Je n’ai pas eu la chance de converser avec Béla qui savait tant écouter les autres avec patience. Mais je me sens rattaché à son histoire, celle d’une petite fille qui a été internée, bébé, en tant que juive et allemande, dans le camp de Gurs, et qui, grâce à une septicémie providentielle, est sortie du camp et a réussi à vivre.
Je me sens rattaché à son itinéraire. Elle, qui a tenté, en tant que thérapeute, d’apporter un soutien psychologique à des enfants aux parcours difficiles.
Je me sens rattaché à son nom, que je rappelle au rabbin de ma synagogue, tous les samedis matin, au moment où il récite la prière que nous faisons pour évoquer la mémoire de nos disparus de l’année.

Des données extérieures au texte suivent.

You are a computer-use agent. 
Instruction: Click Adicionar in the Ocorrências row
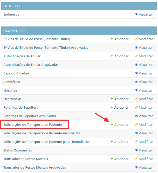pyautogui.click(x=121, y=99)
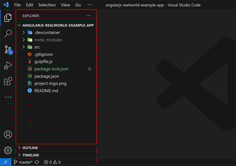Screen dimensions: 236x166
Task: Open Source Control view with badge
Action: [8, 50]
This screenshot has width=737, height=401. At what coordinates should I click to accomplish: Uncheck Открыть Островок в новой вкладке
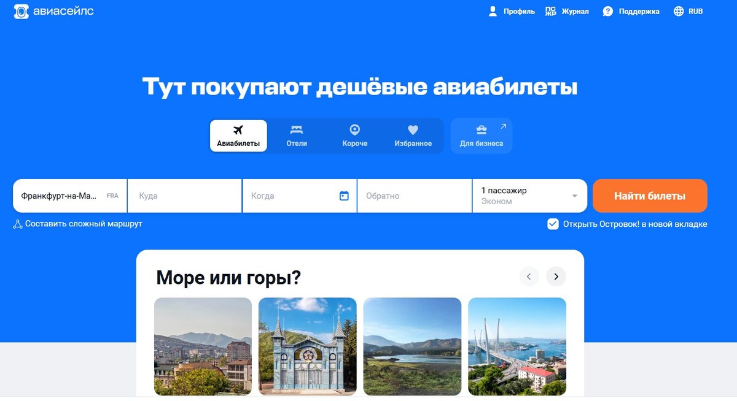[553, 224]
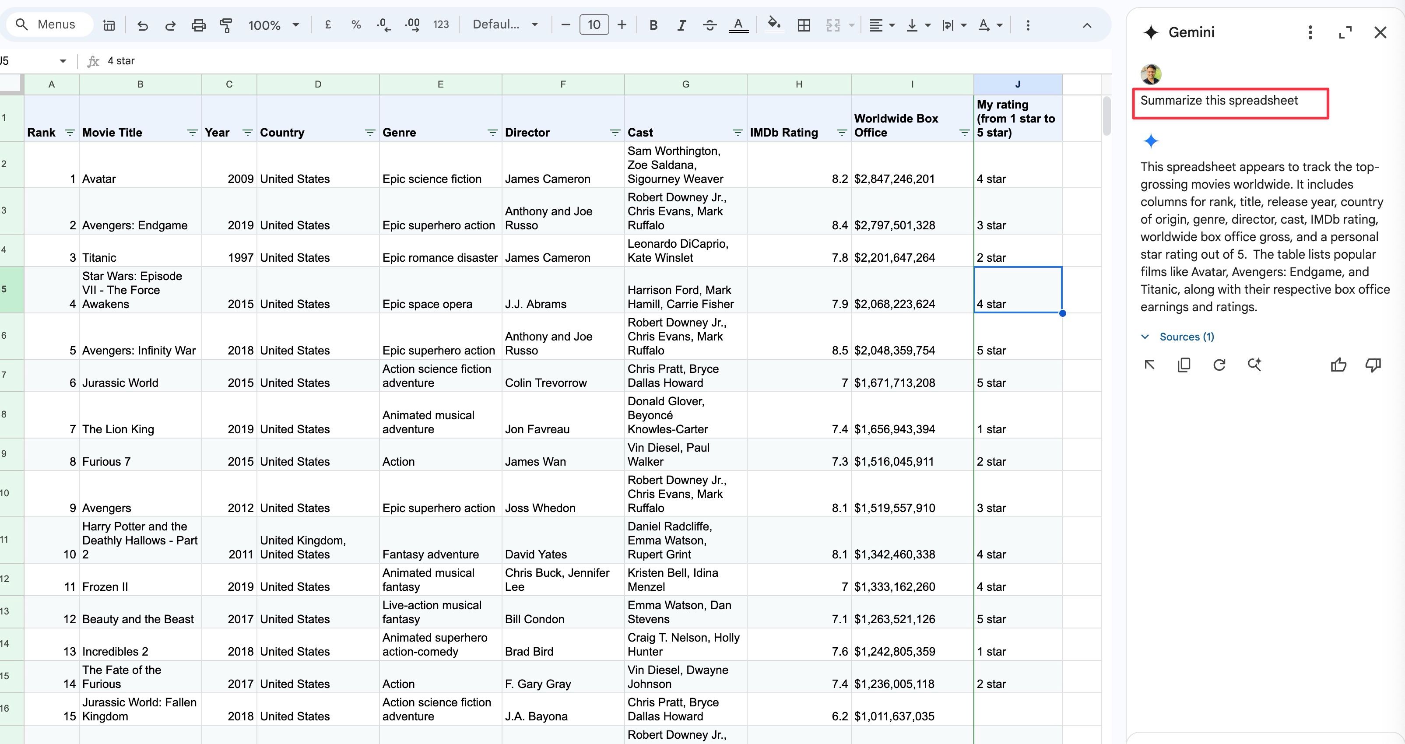Click the strikethrough formatting icon
1405x744 pixels.
click(x=708, y=25)
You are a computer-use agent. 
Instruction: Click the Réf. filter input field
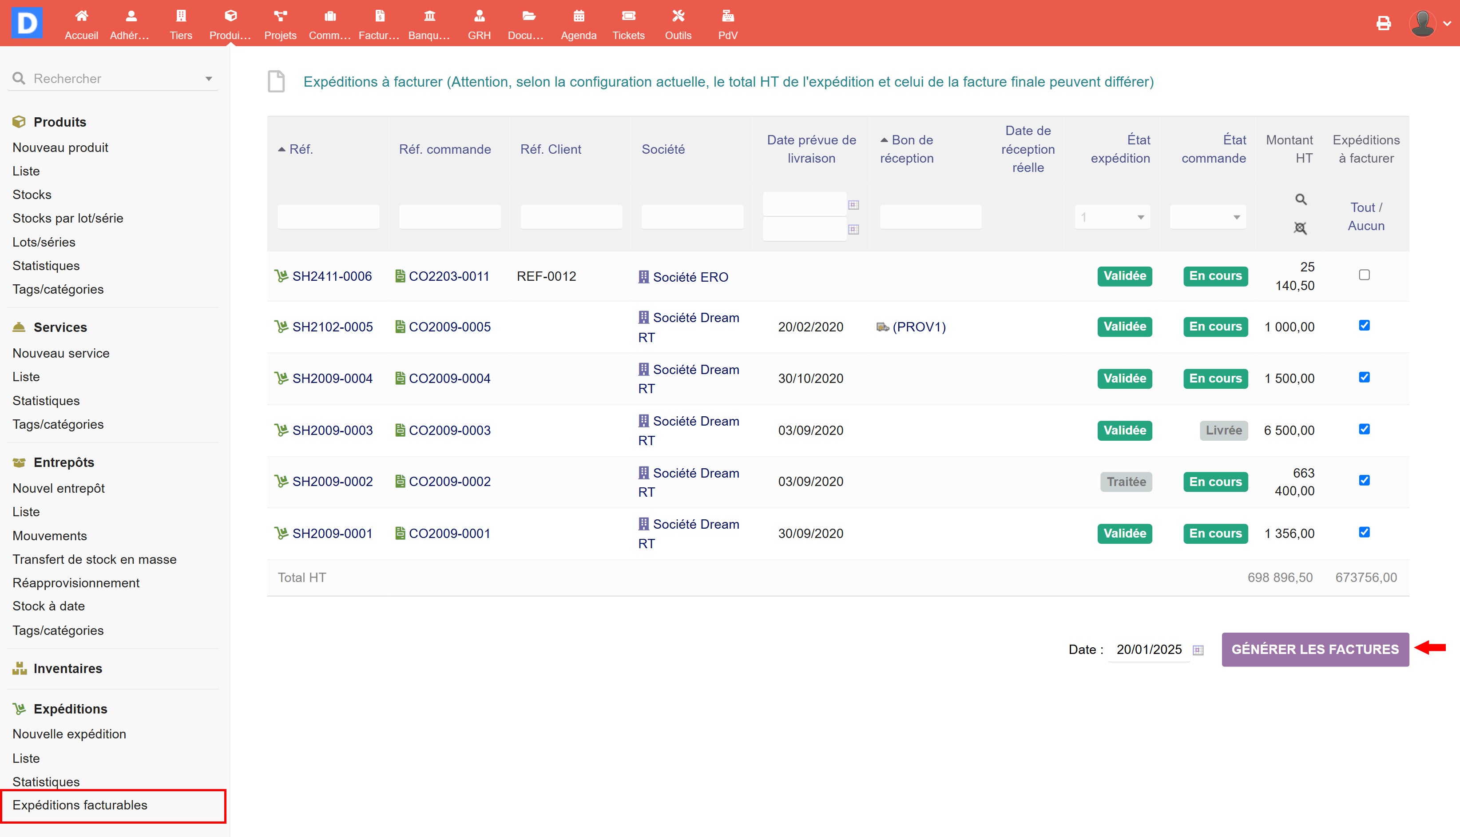pyautogui.click(x=328, y=217)
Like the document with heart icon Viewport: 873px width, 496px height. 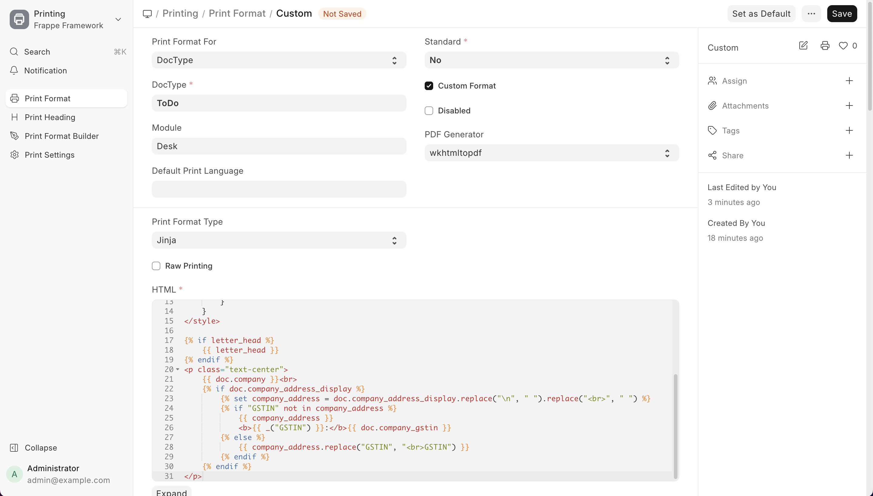[x=843, y=46]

Les récits sur celles et ceux qui nous quittent s’inscrivent dans ce besoin de créer des liens entre les générations, de laisser une trace de leur présence. Je ressens personnellement l’impérieuse nécessité de me rattacher à ces mots, à ces textes, comme un moyen de surmonter notre propre finitude. Béla est une belle incarnation de ces femmes qui ont su se reconstruire malgré la tragédie de la guerre. Elle est le symbole de l’espérance juive. Elle a consacré sa carrière professionnelle aux thérapies d’enfants comme le besoin de réparer ce que la vie lui avait fait subir dans sa petite enfance. Elle nous a quittés la veille du trente-troisième jour du Omer, rejoignant le maître de la Kabbale, Rabbi Shimon bar Yohaï dont nous célébrons chaque 18 iyar, l’anniversaire de son décès. Béla restera présente dans nos mémoires. Ceux qui ont bénéficié du bienfait de ses paroles pourront en témoigner.